**EXERCISE INSTRUCTIONS**. Revise the Connie Evingson profile by copying everything from "- Born: Hibbing, Minnesota, U.S" down to "and pop music.", with "Hibbing" changed to "Duluth".

**SUPPLIED PASSAGE**.
#####

- Born: Hibbing, Minnesota, U.S
- Genres: Jazz, pop
- Occupation: Singer
- Instrument: Vocals
- Years active: 1980–present
- Label: Minnehaha Music
- Website: connieevingson.com

= Connie Evingson =

American singer

Connie Evingson is an American singer who performs jazz and pop music.

==Career==
Evingson was born in Hibbing, Minnesota. With parents who were music fans, she grew up listening to Duke Ellington, Count Basie, Ella Fitzgerald, Sarah Vaughan, Tony Bennett, and Lambert, Hendricks & Ross. From a young age, she sang in church and school choirs and musical theater productions. After graduating from the University of Minnesota in 1981, she worked as a professional singer in clubs and concert halls in Minnesota and in 1986 became a member of the vocal jazz group Moore by Four. As a solo artist, she has appeared with the Toronto Symphony Orchestra and the Minnesota Orchestra as conducted by Doc Severinsen, at
Jazz at Lincoln Center with Wynton Marsalis and Vince Giordano and the Nighthawks. and with the JazzMN Orchestra, among others.

#####

**Items listed in a dataset**.
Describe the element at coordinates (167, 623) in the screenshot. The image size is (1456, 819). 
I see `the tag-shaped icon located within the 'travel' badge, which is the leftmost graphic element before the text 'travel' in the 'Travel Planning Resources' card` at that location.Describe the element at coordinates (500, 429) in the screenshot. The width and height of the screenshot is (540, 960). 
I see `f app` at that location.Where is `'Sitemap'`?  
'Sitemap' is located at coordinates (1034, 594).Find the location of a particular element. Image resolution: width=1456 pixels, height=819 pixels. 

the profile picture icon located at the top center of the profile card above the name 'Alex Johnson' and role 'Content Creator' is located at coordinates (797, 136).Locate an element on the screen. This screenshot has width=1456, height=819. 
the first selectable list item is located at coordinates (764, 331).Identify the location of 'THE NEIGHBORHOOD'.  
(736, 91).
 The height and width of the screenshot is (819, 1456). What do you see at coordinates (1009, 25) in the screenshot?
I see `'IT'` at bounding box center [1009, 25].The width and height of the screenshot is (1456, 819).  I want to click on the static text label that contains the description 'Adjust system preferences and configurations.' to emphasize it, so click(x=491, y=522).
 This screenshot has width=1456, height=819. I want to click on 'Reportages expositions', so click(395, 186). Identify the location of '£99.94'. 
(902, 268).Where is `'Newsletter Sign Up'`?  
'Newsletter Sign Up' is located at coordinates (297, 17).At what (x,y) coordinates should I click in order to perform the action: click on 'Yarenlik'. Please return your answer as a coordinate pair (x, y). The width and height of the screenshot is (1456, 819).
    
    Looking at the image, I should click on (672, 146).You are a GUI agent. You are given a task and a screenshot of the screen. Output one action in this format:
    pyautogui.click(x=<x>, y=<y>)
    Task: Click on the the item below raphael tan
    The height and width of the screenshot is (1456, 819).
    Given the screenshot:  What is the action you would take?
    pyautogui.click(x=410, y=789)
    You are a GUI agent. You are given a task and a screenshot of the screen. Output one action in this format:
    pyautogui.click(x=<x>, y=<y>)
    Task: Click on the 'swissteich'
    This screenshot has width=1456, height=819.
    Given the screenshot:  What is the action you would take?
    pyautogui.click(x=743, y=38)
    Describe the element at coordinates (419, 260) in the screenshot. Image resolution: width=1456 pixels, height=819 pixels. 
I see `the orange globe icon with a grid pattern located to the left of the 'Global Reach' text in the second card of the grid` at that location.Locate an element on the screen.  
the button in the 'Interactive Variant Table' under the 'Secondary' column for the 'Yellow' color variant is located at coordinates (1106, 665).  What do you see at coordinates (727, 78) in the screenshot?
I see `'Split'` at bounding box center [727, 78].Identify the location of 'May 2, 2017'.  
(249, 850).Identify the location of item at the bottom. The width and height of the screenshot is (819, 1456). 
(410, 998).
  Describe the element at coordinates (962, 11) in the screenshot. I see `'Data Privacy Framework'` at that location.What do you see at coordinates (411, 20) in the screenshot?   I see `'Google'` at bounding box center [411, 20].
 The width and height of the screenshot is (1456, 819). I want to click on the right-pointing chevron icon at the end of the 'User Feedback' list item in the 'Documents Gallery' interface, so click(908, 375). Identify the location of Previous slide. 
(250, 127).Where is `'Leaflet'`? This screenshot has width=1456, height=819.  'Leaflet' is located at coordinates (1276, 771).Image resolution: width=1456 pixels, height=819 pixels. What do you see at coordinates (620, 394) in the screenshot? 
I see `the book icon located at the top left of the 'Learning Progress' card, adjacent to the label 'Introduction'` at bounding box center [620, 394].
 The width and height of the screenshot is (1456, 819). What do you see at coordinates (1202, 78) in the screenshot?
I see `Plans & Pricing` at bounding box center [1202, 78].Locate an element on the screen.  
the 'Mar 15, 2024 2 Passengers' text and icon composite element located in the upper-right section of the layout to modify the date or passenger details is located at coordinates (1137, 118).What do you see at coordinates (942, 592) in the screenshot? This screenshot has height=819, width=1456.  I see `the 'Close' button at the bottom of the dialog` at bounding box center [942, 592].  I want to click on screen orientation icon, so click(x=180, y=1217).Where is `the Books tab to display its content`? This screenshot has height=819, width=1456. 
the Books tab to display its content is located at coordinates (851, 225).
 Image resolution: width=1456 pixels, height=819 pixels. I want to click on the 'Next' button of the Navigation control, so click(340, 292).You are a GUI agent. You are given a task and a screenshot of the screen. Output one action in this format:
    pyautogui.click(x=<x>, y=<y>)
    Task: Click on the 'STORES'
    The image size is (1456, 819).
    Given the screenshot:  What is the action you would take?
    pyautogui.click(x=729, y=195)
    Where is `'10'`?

#####

**SOLUTION FOR THIS TASK**.
- Born: Duluth, Minnesota, U.S
- Genres: Jazz, pop
- Occupation: Singer
- Instrument: Vocals
- Years active: 1980–present
- Label: Minnehaha Music
- Website: connieevingson.com

= Connie Evingson =

American singer

Connie Evingson is an American singer who performs jazz and pop music.